Московское кипенье поразило нас еще больше, чем петербургское. Не говорю о Воздвиженке,
[108]
степенной редакции «Русской мысли»: там была сравнительная тишина. Но где крутились «Золотые руна», «Альционы»,
[109]
да и «Весы», и «Скорпионы», был сущий базар. И как все изменилось — в моем поле зрения, по крайней мере, — до мелочей!
Мы жили не в старых, темноватых комнатках «Славянского базара» — а в «Национале», едва успевшем загрязнить свой показной «confort moderne».
[110]
С утра — люди, писатели и редакторы; причем скоро выяснилось, что лучше каждого принимать отдельно, ибо неизвестно, кто с кем на ножах; пожалуй, все со всеми.

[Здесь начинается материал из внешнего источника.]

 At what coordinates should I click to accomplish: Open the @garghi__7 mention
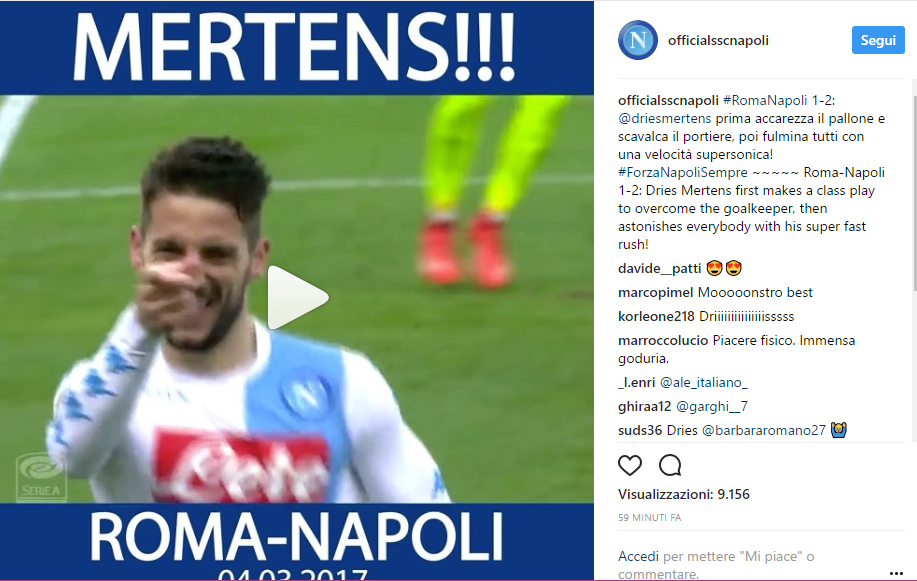[x=712, y=407]
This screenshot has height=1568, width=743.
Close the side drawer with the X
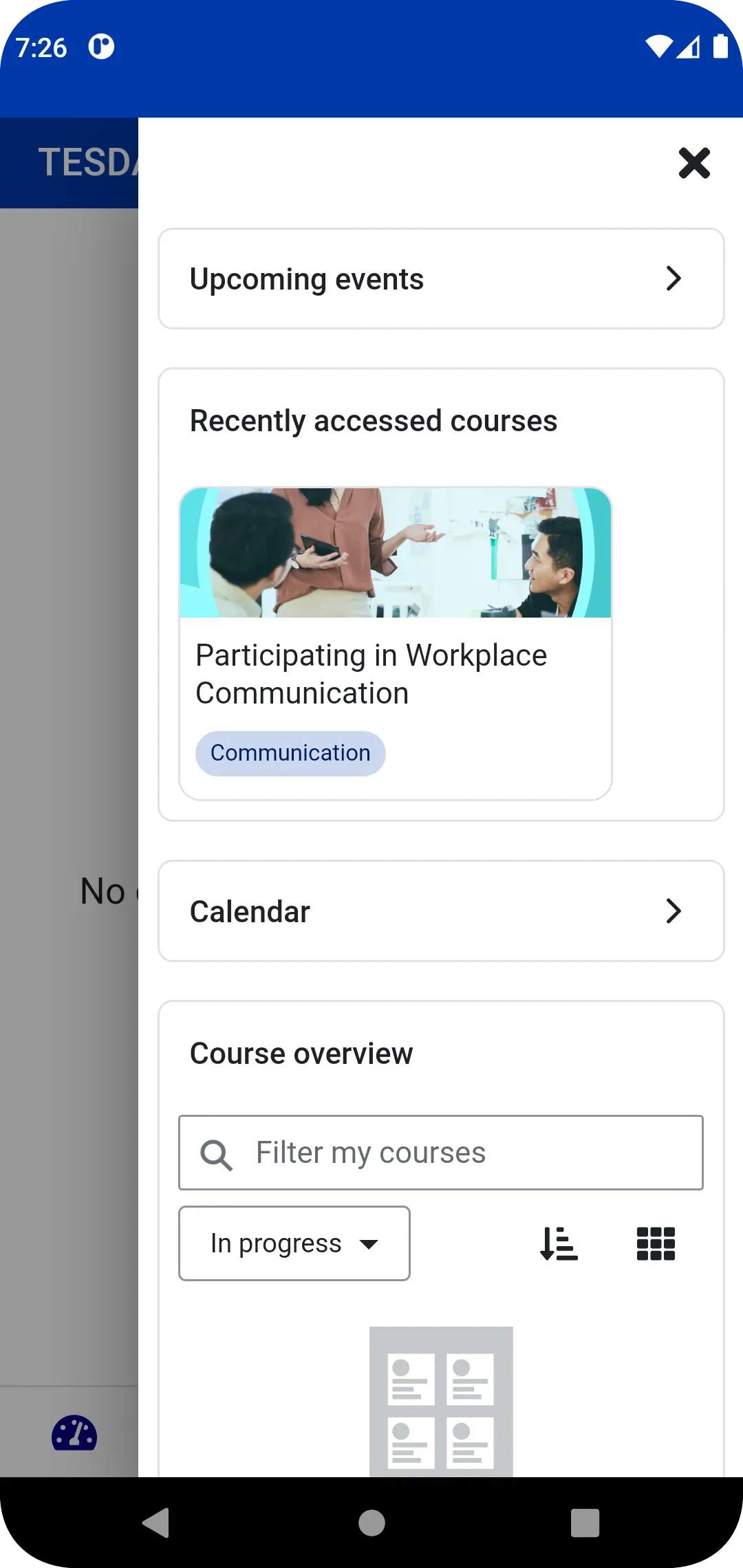tap(694, 163)
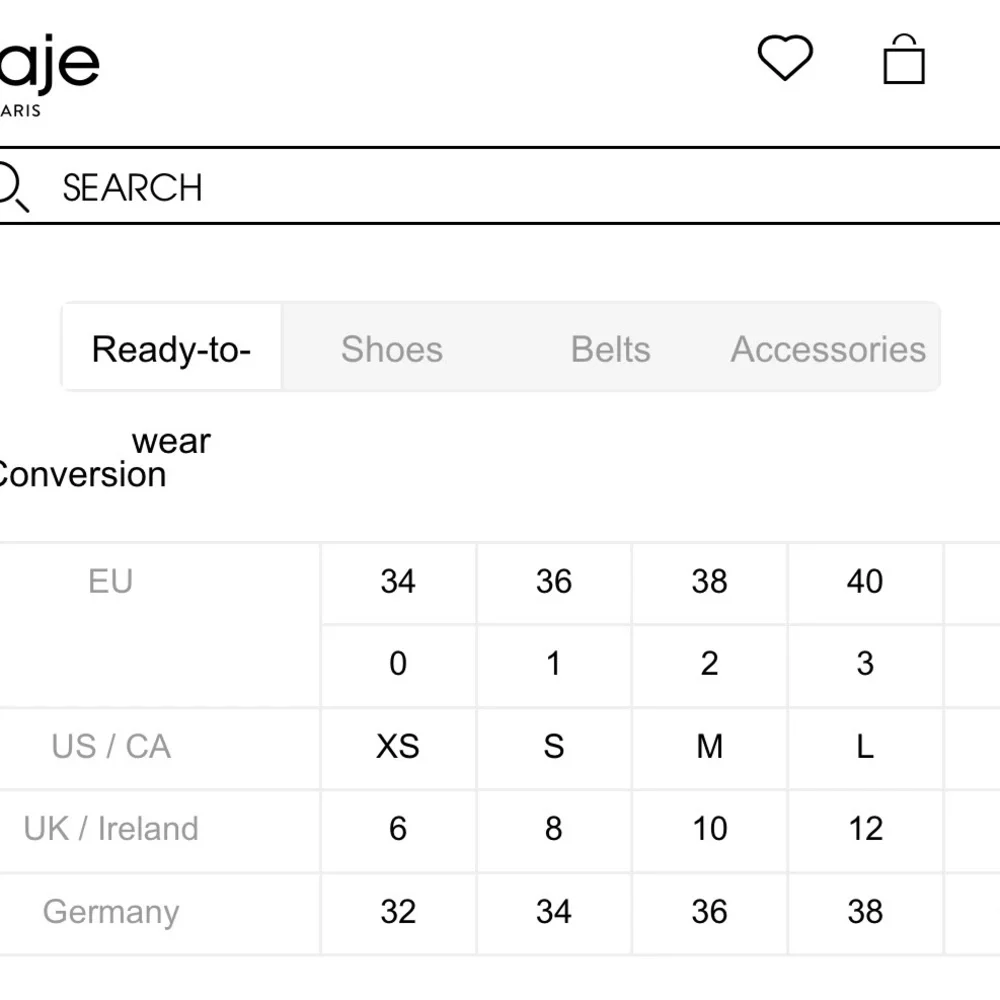Open the Belts size tab
Image resolution: width=1000 pixels, height=1000 pixels.
tap(610, 349)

Вот и Брюсов… тоже изменившийся. Нервный, порывистый, с более резкими движениями, злее, насмешливый. Он, оказывается, не встречался с редактором «Золотого руна»,
[111]
который у нас или только что был, или должен был придти — не вспомню. Заговорили о дуэли Брюсова с этим редактором. Тут же путался и Андрей Белый, не то в чине «секунданта», не то в каком-то другом — не знаю и припомнить не могу; все это как было для нас темной путаницей, которую не хотелось распутывать, так и доселе осталось.
Затем пошел Кружок, превратившийся в большой клуб с «железкой», ужин там после доклада Мережковского, еще какие-то ужины, доклады, опять ужины…
Брюсов покинул Цветной бульвар
[112]
и отцовскую квартиру в деревянном флигеле, за дворовыми сугробами. И он жил теперь не без «confort moderne» в расписномгez-de-chaussée
[113]
против Сухаревки, в комнатах с красными стенами и какими-то висячими фонариками. Все было иное. Не изменилась только жена Брюсова. Такая же тихая, ровная, плотно и незыблемо сидящая на своем месте — брюсовской вечной жены. У писателей известных, как и у других «знаменитостей», часто бывают жены типа «верного», особенного, самоотверженные «служительницы гения», видящие только его, любящие до конца, прощающие, даже впредь простившие, — все. Жена Брюсова имела нечто сверх этого. Верная — конечно; всепростившая — конечно; но прежде-то всего — «вечная» жена: так тихо она покоилась на уверенности, что уж как там дальше ни будь, а уж это незыблемо: она и Брюсов вместе. Миры могут рушиться, но Брюсов останется в конце концов с ней.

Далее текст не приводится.